Excerpt:
((

Terrence Edwards (born April 20, 1979) is a former Canadian football wide receiver who played for nine seasons with the Winnipeg Blue Bombers and Montreal Alouettes of the Canadian Football League. He was originally signed by the Atlanta Falcons as an undrafted free agent in 2003. He played college football at Georgia.

He is the younger brother of Robert Edwards, a former first-round pick of the New England Patriots and a former member of the Toronto Argonauts and Montreal Alouettes.

College career
Like his older brother, Terrence Edwards attended the University of Georgia, where he played from 1999 to 2002. In his career, he caught 204 passes for 3,093 yards and 30 touchdowns. He left Georgia holding the SEC record for career receiving yards, a record that stood until Jordan Matthews broke it in 2013. As of 2023, his 204 receptions rank tenth all-time in the conference. As a senior in 2002, he caught 59 passes for 1,004 yards and 11 touchdowns.

Professional career

Atlanta Falcons
After going undrafted in the 2003 NFL Draft, Edwards signed with the Atlanta Falcons on April 29, 2003. Despite missing the team's final preseason game due to injury, Edwards made the team out of training camp. He was active for six games during the regular season, making his debut on September 28 against the Carolina Panthers. His first and only NFL reception to date came on November 30—a 10-yard grab against the Houston Texans from quarterback Doug Johnson.

))

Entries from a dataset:
((

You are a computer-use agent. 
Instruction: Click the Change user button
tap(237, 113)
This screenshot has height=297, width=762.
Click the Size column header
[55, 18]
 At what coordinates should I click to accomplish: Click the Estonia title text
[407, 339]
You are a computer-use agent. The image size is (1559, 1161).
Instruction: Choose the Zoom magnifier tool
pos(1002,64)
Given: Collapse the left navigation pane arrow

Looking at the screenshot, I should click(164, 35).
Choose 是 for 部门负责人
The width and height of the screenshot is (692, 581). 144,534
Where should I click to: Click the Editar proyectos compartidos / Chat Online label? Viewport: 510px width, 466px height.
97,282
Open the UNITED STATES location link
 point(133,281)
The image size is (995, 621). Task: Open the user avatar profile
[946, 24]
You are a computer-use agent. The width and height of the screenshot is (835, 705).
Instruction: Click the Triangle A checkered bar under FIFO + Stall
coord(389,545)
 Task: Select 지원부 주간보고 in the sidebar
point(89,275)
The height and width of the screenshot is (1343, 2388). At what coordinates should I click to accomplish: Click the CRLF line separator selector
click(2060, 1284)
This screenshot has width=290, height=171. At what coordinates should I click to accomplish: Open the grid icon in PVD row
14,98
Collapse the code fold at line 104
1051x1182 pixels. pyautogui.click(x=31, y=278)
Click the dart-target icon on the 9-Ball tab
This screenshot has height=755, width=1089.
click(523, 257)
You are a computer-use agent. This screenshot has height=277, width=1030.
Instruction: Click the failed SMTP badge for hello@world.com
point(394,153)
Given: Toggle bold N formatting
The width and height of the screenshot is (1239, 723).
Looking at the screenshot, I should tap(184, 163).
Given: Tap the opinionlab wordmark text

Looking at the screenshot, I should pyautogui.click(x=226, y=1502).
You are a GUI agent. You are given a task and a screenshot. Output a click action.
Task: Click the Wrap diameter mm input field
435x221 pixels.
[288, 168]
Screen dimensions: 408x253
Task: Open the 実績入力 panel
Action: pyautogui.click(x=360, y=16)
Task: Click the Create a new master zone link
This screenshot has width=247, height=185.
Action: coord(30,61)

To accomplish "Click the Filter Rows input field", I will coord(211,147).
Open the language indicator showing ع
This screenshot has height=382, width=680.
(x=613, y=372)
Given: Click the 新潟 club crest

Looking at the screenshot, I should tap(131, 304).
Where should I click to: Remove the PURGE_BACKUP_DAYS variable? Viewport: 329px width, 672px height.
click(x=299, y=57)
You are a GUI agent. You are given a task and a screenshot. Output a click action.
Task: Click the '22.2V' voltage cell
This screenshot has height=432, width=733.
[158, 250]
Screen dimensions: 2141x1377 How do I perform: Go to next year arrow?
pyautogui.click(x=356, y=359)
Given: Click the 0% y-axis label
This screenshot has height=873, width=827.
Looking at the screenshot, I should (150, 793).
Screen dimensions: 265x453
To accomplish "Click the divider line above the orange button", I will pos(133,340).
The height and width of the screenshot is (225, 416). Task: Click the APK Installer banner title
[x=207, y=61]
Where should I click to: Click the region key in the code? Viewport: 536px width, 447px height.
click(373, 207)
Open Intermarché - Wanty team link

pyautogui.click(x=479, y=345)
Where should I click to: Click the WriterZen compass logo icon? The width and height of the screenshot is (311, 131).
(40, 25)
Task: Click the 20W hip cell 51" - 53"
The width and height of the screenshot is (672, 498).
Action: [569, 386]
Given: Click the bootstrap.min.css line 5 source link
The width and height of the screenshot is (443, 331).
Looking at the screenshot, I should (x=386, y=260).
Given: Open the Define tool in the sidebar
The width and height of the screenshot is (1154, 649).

))

Directives:
1) Repeat the passage of the Terrence Edwards biography from "College career" up to and including "and 11 touchdowns.".
2) According to the Terrence Edwards biography, on what date did Edwards sign with the Atlanta Falcons?
The records are not needed for this.

Answers:
1)
College career
Like his older brother, Terrence Edwards attended the University of Georgia, where he played from 1999 to 2002. In his career, he caught 204 passes for 3,093 yards and 30 touchdowns. He left Georgia holding the SEC record for career receiving yards, a record that stood until Jordan Matthews broke it in 2013. As of 2023, his 204 receptions rank tenth all-time in the conference. As a senior in 2002, he caught 59 passes for 1,004 yards and 11 touchdowns.

2) April 29, 2003